### Directions
If a line of the data contains the word "computer", it is counted; report how many such lines there are and nothing else.

[Stored data entries]
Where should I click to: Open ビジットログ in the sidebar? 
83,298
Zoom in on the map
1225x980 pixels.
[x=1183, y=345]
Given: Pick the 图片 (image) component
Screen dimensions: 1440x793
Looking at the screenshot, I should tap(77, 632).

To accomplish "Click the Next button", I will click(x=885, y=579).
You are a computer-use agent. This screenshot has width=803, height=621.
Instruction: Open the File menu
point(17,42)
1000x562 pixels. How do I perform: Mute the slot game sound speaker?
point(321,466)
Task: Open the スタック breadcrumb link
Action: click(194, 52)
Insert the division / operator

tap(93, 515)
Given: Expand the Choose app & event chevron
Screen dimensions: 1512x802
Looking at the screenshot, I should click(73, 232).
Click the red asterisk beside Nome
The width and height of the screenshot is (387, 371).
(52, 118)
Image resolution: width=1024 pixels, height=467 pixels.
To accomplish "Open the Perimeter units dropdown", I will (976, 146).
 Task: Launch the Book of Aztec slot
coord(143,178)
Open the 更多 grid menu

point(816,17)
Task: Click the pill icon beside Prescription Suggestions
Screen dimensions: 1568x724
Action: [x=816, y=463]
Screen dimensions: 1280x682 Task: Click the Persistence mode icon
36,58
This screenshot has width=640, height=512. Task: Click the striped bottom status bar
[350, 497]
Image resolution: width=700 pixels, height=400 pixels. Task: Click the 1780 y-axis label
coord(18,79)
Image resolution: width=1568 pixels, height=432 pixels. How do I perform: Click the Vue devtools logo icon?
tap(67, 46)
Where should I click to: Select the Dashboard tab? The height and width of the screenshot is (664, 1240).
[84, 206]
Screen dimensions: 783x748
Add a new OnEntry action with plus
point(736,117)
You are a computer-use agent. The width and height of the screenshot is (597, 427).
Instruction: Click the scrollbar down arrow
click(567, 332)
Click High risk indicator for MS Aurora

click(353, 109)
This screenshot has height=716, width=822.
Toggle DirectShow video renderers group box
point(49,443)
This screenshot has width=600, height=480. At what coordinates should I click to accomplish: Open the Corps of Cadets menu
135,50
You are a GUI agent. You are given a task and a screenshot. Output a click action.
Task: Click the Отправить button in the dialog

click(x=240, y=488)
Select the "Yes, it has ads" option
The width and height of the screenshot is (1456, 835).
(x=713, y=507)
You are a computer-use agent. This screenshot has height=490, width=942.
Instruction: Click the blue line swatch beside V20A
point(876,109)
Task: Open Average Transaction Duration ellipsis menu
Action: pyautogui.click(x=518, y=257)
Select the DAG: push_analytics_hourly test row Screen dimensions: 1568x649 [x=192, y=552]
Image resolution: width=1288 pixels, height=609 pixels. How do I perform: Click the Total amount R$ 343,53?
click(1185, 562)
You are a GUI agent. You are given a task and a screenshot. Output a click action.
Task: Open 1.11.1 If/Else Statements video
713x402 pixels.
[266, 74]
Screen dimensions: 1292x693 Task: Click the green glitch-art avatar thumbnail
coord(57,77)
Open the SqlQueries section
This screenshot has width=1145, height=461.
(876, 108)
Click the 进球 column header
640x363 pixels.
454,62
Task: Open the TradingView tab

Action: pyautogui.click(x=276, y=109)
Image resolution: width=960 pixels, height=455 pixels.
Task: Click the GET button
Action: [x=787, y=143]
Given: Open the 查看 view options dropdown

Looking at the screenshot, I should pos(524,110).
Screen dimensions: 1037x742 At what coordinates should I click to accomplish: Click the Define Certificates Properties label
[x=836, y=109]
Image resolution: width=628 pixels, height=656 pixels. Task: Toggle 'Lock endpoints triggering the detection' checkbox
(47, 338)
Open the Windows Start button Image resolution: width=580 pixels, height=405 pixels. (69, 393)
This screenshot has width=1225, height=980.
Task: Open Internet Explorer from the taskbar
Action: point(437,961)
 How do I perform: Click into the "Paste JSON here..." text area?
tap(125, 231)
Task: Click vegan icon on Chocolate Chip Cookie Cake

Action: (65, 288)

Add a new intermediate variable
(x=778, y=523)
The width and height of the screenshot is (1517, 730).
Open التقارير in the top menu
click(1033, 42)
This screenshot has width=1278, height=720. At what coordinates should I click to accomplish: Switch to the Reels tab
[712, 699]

### Response for this exercise
3